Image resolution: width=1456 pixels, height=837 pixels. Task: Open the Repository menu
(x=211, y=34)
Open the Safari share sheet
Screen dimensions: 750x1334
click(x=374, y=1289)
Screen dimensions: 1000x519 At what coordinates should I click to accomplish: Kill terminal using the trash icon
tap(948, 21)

◇ ◇ ◇ ◇

What is needed
Each line of the material above must be reproduced exactly.

Response to the exercise
Image resolution: width=1456 pixels, height=837 pixels. Task: Open the Repository menu
(x=211, y=34)
Open the Safari share sheet
Screen dimensions: 750x1334
click(x=374, y=1289)
Screen dimensions: 1000x519 At what coordinates should I click to accomplish: Kill terminal using the trash icon
tap(948, 21)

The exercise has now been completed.